EXERCISE DETAILS:
Word for word, set down every line of the entries below from the line with "How do I perform: Click the Distance" to the line with "You are a computer-use agent. 600x450 pixels.", including both, and no other line.

((

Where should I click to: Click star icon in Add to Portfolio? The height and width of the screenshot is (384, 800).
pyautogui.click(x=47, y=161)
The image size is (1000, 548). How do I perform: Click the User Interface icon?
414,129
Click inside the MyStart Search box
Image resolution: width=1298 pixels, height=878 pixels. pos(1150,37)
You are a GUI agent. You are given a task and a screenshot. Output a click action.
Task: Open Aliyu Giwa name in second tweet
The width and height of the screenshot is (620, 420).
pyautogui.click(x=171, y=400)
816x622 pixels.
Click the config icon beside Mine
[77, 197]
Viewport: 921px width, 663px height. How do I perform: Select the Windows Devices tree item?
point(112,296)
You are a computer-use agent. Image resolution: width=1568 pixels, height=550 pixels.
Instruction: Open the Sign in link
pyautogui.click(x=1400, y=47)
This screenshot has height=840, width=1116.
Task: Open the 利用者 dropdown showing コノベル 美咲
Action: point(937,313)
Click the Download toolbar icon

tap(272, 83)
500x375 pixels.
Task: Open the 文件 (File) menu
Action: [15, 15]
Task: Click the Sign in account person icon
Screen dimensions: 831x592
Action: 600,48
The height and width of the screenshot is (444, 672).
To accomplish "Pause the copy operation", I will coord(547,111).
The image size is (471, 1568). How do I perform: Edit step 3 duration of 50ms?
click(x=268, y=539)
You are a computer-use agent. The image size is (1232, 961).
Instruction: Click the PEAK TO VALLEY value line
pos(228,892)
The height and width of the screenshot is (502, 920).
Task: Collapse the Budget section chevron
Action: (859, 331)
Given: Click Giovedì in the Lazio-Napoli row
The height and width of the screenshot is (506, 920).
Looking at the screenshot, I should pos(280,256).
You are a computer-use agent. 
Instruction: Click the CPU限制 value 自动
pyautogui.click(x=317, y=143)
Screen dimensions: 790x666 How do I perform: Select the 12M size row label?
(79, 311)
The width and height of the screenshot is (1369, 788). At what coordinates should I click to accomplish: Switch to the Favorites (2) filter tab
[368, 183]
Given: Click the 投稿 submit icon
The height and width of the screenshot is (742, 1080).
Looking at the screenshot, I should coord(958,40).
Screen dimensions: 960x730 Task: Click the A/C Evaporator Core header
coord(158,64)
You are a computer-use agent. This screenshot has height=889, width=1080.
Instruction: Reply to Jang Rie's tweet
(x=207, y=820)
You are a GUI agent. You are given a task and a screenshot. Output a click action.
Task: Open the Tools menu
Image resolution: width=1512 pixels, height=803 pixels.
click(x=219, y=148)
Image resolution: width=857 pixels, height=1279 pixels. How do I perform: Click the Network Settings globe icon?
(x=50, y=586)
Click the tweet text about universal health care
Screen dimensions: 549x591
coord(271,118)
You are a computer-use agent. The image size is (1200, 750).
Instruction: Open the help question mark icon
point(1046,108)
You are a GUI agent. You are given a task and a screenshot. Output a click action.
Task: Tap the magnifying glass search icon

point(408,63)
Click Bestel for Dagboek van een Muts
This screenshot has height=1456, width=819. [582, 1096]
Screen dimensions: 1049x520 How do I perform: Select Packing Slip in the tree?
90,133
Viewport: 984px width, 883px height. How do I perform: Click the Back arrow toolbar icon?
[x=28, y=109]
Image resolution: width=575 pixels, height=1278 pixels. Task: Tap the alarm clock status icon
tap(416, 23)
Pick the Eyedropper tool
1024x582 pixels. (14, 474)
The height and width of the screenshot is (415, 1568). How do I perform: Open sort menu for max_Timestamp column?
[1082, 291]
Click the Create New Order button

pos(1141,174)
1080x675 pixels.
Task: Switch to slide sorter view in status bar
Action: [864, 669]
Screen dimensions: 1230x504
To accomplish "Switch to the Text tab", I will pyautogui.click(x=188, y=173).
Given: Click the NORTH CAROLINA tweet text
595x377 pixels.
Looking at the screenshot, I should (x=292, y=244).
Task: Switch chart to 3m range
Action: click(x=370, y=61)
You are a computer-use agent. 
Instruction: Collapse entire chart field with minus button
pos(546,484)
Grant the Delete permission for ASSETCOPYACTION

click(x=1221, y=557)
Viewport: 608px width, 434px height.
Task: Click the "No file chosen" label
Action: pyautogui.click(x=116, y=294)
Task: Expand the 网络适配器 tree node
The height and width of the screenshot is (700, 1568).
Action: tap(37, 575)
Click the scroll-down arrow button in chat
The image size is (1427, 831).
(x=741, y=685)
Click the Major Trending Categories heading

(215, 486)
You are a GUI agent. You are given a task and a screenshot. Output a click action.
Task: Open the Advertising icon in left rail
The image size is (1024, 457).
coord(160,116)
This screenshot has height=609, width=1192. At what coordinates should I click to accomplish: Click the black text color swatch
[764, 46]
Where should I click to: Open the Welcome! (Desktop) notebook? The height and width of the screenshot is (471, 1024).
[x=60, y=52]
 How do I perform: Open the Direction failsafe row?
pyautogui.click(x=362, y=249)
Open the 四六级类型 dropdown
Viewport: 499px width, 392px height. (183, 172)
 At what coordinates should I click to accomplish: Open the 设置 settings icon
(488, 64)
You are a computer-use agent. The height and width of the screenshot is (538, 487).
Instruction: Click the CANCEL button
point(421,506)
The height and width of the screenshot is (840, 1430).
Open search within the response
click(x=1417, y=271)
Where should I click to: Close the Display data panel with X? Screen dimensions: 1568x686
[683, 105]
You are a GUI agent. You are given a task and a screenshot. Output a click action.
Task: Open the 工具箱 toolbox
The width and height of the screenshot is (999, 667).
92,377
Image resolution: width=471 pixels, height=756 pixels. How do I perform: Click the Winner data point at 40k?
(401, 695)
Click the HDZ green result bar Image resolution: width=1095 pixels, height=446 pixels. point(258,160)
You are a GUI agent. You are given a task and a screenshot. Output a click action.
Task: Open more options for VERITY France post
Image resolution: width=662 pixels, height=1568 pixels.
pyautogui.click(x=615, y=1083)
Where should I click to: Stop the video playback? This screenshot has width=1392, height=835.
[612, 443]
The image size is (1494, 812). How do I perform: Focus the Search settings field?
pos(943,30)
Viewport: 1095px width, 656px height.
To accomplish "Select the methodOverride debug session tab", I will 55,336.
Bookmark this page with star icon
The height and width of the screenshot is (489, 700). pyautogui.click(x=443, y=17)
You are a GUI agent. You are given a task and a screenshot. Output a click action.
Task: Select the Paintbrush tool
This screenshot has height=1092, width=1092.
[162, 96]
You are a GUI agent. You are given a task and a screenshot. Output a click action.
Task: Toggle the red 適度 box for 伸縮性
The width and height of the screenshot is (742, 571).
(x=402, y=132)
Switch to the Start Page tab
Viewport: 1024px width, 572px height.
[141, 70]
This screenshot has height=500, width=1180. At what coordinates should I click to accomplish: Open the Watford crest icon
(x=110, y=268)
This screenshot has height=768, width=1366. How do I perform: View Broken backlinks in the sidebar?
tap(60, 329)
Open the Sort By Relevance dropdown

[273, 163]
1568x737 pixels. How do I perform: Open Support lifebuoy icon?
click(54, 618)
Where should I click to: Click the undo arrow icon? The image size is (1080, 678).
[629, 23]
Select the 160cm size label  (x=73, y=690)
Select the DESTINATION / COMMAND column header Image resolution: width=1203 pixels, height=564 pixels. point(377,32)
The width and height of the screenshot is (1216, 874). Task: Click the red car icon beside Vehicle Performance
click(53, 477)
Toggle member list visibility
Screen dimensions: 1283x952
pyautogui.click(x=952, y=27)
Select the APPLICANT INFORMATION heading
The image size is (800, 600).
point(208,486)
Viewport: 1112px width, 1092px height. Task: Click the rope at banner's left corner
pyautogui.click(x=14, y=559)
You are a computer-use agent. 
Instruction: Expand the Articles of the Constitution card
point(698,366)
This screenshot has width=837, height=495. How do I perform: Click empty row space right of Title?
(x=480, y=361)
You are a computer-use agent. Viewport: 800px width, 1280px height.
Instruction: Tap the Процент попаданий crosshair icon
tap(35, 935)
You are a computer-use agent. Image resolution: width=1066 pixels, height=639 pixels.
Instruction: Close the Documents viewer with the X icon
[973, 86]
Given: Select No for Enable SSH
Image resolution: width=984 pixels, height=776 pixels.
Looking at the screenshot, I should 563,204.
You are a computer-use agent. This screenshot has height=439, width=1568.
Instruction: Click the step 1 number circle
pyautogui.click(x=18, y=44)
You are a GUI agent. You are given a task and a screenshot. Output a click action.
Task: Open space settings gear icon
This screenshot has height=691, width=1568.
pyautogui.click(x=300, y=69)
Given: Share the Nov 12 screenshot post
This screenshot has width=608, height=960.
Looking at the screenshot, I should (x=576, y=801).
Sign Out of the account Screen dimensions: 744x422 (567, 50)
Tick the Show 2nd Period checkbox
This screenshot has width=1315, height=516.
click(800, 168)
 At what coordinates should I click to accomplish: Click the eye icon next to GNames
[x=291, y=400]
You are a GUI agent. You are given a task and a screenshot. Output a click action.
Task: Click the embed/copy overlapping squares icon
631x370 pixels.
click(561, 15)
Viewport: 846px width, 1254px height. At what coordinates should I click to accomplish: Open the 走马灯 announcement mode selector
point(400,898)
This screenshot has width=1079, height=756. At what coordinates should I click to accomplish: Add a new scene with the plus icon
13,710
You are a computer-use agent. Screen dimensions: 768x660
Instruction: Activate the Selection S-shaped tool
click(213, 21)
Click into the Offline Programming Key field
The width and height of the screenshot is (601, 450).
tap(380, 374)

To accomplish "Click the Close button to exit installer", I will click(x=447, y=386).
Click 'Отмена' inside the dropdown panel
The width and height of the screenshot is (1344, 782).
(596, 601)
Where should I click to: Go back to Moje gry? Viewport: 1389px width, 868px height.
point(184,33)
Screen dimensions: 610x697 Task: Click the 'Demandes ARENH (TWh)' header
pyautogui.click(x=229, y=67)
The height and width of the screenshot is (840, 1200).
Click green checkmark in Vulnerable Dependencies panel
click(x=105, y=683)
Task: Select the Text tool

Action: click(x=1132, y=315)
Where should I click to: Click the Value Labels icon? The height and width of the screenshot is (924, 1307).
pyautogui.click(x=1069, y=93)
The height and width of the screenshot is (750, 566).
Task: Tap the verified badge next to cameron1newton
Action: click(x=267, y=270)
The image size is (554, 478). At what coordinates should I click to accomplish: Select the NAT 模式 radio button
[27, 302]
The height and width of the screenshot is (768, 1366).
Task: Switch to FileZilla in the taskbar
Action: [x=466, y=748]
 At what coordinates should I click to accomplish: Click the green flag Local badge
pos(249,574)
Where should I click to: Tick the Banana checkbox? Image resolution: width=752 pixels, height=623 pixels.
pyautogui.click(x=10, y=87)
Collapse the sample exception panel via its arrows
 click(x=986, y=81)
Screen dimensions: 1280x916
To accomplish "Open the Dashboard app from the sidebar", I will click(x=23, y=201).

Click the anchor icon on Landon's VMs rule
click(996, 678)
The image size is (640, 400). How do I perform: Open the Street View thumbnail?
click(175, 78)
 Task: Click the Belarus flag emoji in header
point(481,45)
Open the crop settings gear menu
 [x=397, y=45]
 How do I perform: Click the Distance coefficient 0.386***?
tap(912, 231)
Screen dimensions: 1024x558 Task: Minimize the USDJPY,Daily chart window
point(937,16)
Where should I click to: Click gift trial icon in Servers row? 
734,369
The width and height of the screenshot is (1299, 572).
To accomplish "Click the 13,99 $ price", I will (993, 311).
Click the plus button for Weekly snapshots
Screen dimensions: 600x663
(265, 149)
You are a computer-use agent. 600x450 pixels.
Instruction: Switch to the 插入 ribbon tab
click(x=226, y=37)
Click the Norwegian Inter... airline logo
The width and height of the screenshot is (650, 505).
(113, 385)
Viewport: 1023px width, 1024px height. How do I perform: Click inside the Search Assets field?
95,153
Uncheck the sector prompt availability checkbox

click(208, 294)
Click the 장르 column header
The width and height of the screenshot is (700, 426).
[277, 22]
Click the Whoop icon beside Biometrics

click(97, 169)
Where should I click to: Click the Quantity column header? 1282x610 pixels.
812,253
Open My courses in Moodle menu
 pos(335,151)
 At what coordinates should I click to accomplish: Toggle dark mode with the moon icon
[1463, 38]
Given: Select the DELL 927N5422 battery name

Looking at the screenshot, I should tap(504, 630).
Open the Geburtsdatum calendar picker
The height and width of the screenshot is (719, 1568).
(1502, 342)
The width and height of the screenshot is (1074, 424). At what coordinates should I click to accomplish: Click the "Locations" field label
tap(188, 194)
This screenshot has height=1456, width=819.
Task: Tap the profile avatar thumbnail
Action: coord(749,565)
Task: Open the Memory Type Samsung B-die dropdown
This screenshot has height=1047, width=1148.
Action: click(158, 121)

))

WORKED SOLUTION:
 How do I perform: Click the Distance coefficient 0.386***?
tap(912, 231)
Screen dimensions: 1024x558 Task: Minimize the USDJPY,Daily chart window
point(937,16)
Where should I click to: Click gift trial icon in Servers row? 
734,369
The width and height of the screenshot is (1299, 572).
To accomplish "Click the 13,99 $ price", I will (993, 311).
Click the plus button for Weekly snapshots
Screen dimensions: 600x663
(265, 149)
You are a computer-use agent. 600x450 pixels.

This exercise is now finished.